Page extract:
The most refreshing part of testing CS 5.5 is the openness and willingness of the Adobe team to admit that they still have things to be improved and they are listening to what editors have to say. I have heard stories of their development team literally watching the editors work through screen sharing to learn the “why” and “how” editors work in their daily sessions. That’s pretty neat.
Oh one last thing, Adobe Premiere Pro is cross platform so I have purchased one copy of Windows 7 Professional for installation in a new clean drive on our Test Mac Pro system. I want to see how this works out because this will open us up to working with freelancers and shops in town that might be Windows based, thus giving us an even larger pool of shops to work with. Much more testing to be done, but early testing has been great.
Avid Media Composer
Honestly don’t have a lot to report just yet as it is being installed on our testing Mac Pro at the facility. What we have done is to install a clean hard drive inside the machine, which we actually partitioned so we can install a clean copy of Snow Leopard on one side and the Windows 7 on the other side.
I wanted to ensure that we don’t create any issues by having Final Cut Pro, Adobe Premiere Pro CS 5.5 and Avid MC all installed on the same drive. Most folks I talked to said they always installed FCP and Avid on separate boot drives, so I followed that advice. This way if we have any issues or crashes I don’t have to wonder if anything is being caused by the other apps. So this will be installed by itself on the drive to ensure we are only testing that software, that workflow.

Data block:
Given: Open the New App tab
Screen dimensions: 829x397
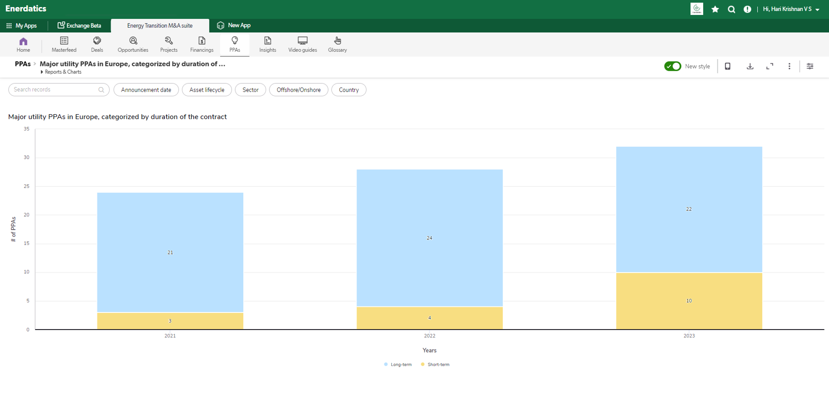Looking at the screenshot, I should (234, 25).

Jobs:
(a) Write out the passage on testing editing software word for word, starting at "Avid Media Composer" and ending at "software, that workflow.".
(b) In the passage on testing editing software, how was the clean hard drive in the test Mac Pro set up?

The responses:
(a)
Avid Media Composer
Honestly don’t have a lot to report just yet as it is being installed on our testing Mac Pro at the facility. What we have done is to install a clean hard drive inside the machine, which we actually partitioned so we can install a clean copy of Snow Leopard on one side and the Windows 7 on the other side.
I wanted to ensure that we don’t create any issues by having Final Cut Pro, Adobe Premiere Pro CS 5.5 and Avid MC all installed on the same drive. Most folks I talked to said they always installed FCP and Avid on separate boot drives, so I followed that advice. This way if we have any issues or crashes I don’t have to wonder if anything is being caused by the other apps. So this will be installed by itself on the drive to ensure we are only testing that software, that workflow.

(b) It was partitioned so that a clean copy of Snow Leopard could be installed on one side and Windows 7 on the other.